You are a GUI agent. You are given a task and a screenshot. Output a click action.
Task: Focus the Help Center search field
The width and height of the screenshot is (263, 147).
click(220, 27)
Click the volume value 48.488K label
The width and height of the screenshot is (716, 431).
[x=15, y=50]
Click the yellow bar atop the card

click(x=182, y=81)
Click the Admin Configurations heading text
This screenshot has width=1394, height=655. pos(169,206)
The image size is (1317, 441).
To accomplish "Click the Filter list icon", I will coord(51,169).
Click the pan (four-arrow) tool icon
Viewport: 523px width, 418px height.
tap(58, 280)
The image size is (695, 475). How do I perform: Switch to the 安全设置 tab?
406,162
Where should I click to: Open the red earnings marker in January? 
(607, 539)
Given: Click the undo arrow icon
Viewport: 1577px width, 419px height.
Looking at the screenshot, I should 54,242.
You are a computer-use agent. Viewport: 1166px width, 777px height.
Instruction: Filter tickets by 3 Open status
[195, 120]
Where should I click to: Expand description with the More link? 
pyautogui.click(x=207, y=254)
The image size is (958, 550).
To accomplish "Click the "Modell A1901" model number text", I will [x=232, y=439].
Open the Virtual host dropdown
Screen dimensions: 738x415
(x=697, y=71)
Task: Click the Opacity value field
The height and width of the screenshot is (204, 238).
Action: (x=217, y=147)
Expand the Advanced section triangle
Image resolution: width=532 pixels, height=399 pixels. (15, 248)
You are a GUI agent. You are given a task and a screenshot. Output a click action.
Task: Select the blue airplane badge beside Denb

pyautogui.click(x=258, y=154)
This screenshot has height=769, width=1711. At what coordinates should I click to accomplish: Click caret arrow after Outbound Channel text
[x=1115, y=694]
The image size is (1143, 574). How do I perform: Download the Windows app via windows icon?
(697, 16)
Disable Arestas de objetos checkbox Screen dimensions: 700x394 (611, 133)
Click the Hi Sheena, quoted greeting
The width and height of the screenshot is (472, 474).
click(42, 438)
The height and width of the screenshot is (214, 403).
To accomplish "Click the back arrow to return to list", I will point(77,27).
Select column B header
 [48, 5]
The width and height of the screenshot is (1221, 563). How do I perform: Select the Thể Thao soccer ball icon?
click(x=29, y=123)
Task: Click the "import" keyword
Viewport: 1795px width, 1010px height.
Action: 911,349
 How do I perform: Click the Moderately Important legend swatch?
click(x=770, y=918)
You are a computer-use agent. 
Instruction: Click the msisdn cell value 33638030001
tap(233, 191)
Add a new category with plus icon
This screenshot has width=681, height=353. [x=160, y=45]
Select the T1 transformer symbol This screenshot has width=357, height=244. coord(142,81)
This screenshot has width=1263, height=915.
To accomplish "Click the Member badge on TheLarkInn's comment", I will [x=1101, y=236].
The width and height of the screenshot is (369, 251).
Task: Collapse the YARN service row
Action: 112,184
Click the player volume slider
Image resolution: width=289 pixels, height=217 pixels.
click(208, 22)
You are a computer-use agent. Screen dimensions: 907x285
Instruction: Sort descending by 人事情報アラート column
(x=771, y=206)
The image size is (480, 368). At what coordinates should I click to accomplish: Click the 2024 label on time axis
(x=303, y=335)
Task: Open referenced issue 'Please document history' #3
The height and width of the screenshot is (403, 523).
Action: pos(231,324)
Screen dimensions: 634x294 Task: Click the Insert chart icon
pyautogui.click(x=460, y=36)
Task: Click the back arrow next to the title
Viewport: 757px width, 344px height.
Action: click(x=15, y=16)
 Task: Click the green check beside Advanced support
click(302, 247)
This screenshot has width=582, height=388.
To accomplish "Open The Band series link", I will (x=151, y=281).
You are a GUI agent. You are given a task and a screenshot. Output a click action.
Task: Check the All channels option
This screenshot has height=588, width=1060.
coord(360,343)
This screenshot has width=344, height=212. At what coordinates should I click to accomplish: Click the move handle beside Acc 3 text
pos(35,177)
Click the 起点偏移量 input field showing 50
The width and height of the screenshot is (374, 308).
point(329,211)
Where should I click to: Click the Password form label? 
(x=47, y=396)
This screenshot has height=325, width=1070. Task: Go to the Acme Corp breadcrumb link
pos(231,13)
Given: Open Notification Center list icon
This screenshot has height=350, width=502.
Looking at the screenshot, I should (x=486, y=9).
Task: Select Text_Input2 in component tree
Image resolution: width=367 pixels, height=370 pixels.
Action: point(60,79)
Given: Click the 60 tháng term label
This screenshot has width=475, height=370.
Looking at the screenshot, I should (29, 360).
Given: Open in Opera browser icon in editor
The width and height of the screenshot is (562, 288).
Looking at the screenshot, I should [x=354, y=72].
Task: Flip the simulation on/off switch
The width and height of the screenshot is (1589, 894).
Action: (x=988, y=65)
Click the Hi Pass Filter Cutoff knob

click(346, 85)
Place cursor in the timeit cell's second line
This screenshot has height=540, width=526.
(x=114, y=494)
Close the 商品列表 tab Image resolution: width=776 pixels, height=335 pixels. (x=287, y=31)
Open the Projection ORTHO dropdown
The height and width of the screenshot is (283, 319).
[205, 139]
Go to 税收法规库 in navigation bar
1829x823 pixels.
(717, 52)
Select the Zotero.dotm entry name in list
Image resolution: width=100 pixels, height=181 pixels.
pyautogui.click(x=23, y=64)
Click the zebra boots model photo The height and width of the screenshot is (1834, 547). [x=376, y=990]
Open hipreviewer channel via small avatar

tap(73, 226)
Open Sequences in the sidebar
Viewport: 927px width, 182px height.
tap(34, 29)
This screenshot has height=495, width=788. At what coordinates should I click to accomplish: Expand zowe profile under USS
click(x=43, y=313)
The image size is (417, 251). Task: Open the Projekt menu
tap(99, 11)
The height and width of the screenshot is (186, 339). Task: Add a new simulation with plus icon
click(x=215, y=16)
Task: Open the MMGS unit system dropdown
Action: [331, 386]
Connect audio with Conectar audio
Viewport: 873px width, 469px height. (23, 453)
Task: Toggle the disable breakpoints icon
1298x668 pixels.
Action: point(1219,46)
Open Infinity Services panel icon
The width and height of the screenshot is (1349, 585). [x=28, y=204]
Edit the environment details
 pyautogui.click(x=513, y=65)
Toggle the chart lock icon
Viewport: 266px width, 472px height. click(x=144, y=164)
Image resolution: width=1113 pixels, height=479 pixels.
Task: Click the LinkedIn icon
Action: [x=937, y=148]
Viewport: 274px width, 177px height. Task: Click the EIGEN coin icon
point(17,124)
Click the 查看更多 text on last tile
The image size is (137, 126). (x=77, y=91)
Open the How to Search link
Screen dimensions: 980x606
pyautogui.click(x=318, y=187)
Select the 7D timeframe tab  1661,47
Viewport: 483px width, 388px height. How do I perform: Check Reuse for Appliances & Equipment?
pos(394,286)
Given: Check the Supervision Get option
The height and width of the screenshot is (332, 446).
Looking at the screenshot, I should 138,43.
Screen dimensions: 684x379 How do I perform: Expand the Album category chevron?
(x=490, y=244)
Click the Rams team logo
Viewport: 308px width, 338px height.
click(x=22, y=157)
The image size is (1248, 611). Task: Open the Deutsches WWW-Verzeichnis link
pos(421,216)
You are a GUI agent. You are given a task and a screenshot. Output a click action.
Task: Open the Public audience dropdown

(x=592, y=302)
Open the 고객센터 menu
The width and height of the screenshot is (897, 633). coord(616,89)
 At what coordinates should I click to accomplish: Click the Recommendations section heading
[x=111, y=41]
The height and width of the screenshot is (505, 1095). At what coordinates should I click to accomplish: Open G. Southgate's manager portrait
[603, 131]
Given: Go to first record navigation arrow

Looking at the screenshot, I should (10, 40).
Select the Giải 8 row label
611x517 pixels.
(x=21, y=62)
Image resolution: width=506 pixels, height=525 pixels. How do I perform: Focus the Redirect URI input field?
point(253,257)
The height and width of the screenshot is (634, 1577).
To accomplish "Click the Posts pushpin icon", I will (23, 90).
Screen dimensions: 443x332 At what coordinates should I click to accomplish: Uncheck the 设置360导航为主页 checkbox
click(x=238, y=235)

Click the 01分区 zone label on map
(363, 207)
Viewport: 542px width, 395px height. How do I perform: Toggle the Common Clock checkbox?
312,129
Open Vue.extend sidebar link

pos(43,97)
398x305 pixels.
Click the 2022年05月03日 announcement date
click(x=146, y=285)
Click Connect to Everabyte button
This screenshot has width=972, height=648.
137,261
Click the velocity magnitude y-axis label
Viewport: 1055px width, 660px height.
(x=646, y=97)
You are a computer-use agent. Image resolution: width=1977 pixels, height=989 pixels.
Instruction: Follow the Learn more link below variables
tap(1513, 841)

=-=-=-=-=

*AIM OF THE TASK*: Whichever lines of the records above hold the word "list" should all be copied out.

*THE COMPLETED TASK*:
To accomplish "Click the Filter list icon", I will coord(51,169).
To accomplish "Click the back arrow to return to list", I will point(77,27).
Given: Open Notification Center list icon
Select the Zotero.dotm entry name in list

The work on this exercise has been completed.